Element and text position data
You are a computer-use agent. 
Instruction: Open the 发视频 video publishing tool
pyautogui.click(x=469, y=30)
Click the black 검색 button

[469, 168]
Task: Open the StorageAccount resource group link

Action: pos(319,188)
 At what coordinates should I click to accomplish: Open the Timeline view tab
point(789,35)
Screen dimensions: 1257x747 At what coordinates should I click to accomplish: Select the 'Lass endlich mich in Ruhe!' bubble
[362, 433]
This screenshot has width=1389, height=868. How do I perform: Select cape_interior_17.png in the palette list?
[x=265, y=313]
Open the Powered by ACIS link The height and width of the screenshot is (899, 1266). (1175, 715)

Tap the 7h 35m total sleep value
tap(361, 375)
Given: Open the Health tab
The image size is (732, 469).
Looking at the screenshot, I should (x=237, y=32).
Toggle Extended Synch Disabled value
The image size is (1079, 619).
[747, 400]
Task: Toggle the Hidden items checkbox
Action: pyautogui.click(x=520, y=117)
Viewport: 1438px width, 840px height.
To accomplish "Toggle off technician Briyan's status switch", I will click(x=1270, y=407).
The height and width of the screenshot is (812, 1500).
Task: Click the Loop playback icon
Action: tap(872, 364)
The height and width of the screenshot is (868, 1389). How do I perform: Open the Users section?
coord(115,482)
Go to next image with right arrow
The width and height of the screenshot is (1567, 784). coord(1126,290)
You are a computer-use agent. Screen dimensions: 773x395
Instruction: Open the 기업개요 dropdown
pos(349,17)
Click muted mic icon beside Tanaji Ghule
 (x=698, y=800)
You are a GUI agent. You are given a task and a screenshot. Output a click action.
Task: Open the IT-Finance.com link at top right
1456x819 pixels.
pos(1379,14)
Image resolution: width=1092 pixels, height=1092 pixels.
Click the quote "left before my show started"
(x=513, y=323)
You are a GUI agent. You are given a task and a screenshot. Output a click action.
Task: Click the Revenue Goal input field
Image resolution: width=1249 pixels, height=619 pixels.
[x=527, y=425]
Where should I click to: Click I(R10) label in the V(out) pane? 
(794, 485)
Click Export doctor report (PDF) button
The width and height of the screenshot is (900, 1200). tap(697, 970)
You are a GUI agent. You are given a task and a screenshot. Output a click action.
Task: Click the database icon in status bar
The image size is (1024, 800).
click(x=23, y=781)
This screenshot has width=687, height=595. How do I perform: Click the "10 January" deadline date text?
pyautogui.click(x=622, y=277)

• [TASK INSTRUCTIONS] Copy out every entry above word for word.

• [CORRECT RESULT]
You are a computer-use agent. 
Instruction: Open the 发视频 video publishing tool
pyautogui.click(x=469, y=30)
Click the black 검색 button

[469, 168]
Task: Open the StorageAccount resource group link

Action: pos(319,188)
 At what coordinates should I click to accomplish: Open the Timeline view tab
point(789,35)
Screen dimensions: 1257x747 At what coordinates should I click to accomplish: Select the 'Lass endlich mich in Ruhe!' bubble
[362, 433]
This screenshot has width=1389, height=868. How do I perform: Select cape_interior_17.png in the palette list?
[x=265, y=313]
Open the Powered by ACIS link The height and width of the screenshot is (899, 1266). (1175, 715)

Tap the 7h 35m total sleep value
tap(361, 375)
Given: Open the Health tab
The image size is (732, 469).
Looking at the screenshot, I should (x=237, y=32).
Toggle Extended Synch Disabled value
The image size is (1079, 619).
[747, 400]
Task: Toggle the Hidden items checkbox
Action: pyautogui.click(x=520, y=117)
Viewport: 1438px width, 840px height.
To accomplish "Toggle off technician Briyan's status switch", I will click(x=1270, y=407).
The height and width of the screenshot is (812, 1500).
Task: Click the Loop playback icon
Action: tap(872, 364)
The height and width of the screenshot is (868, 1389). How do I perform: Open the Users section?
coord(115,482)
Go to next image with right arrow
The width and height of the screenshot is (1567, 784). coord(1126,290)
You are a computer-use agent. Screen dimensions: 773x395
Instruction: Open the 기업개요 dropdown
pos(349,17)
Click muted mic icon beside Tanaji Ghule
 (x=698, y=800)
You are a GUI agent. You are given a task and a screenshot. Output a click action.
Task: Open the IT-Finance.com link at top right
1456x819 pixels.
pos(1379,14)
Image resolution: width=1092 pixels, height=1092 pixels.
Click the quote "left before my show started"
(x=513, y=323)
You are a GUI agent. You are given a task and a screenshot. Output a click action.
Task: Click the Revenue Goal input field
Image resolution: width=1249 pixels, height=619 pixels.
[x=527, y=425]
Where should I click to: Click I(R10) label in the V(out) pane? 
(794, 485)
Click Export doctor report (PDF) button
The width and height of the screenshot is (900, 1200). tap(697, 970)
You are a GUI agent. You are given a task and a screenshot. Output a click action.
Task: Click the database icon in status bar
The image size is (1024, 800).
click(x=23, y=781)
This screenshot has width=687, height=595. How do I perform: Click the "10 January" deadline date text?
pyautogui.click(x=622, y=277)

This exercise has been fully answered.